Gericht: Oberlandesgericht Hamm
Beschluss verkündet am 26.08.2008
Aktenzeichen: 3 Ss OWi 658/08
Rechtsgebiete: StPO


Vorschriften:

StPO § 274
StPO § 77 b
Zur Beachtlichkeit des Fehlens von Urteilsgründen auf die Sachrüge hin.
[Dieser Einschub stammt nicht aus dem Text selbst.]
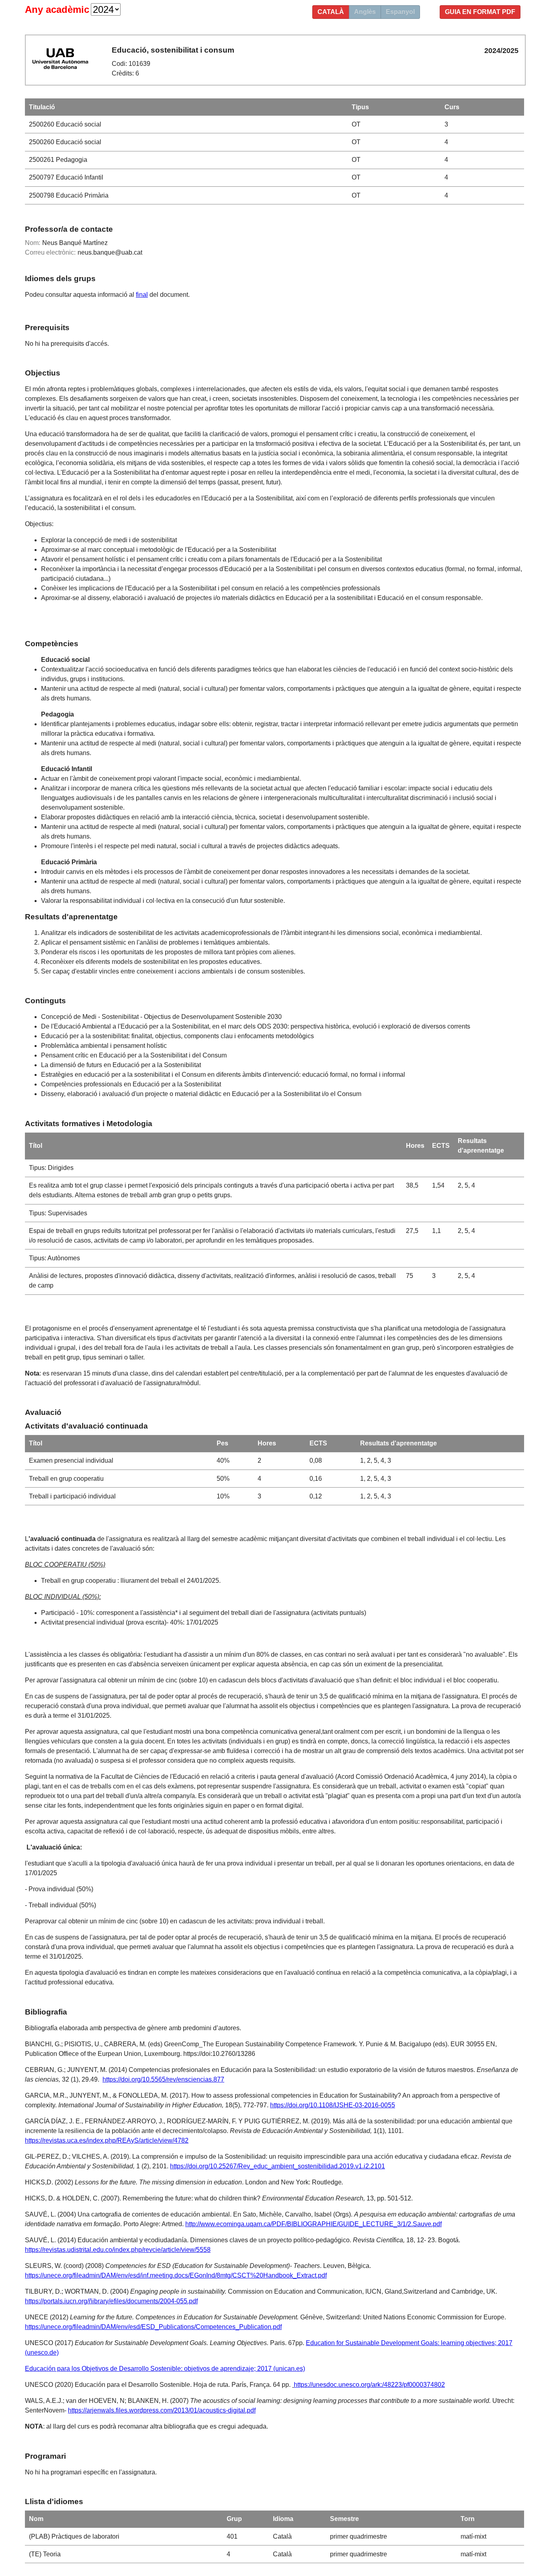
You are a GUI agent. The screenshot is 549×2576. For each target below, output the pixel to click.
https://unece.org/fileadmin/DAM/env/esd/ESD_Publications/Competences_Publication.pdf (153, 2326)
Zur Nachholung von Urteilsgründen.


Tenor:

Das angefochtene Urteil wird aufgehoben.

Die Sache wird zu neuer Verhandlung und Entscheidung, auch über die Kosten des Rechtsmittels, an das Amtsgerichts Herford zurückverwiesen.

Gründe:

I.

Das Amtsgericht hat den Betroffenen wegen fahrlässigen Überschreitung der zulässigen Höchstgeschwindigkeit zu einer Geldbuße von 250 Euro verurteilt und gegen ihn ein Fahrverbot von einem Monat - unter Gewährung der sog. "Vier-Monats-Frist" - verhängt. Der Tenor dieses Urteils ist in dem unterschriebenen Protokoll der Hauptverhandlung vom 29.05.2008 enthalten. Am Ende des Protokolls ist auch die formularmäßige Verfügung der Zustellung einer Urteilsausfertigung mit Rechtsmittelbelehrung ausgefüllt und unterschrieben.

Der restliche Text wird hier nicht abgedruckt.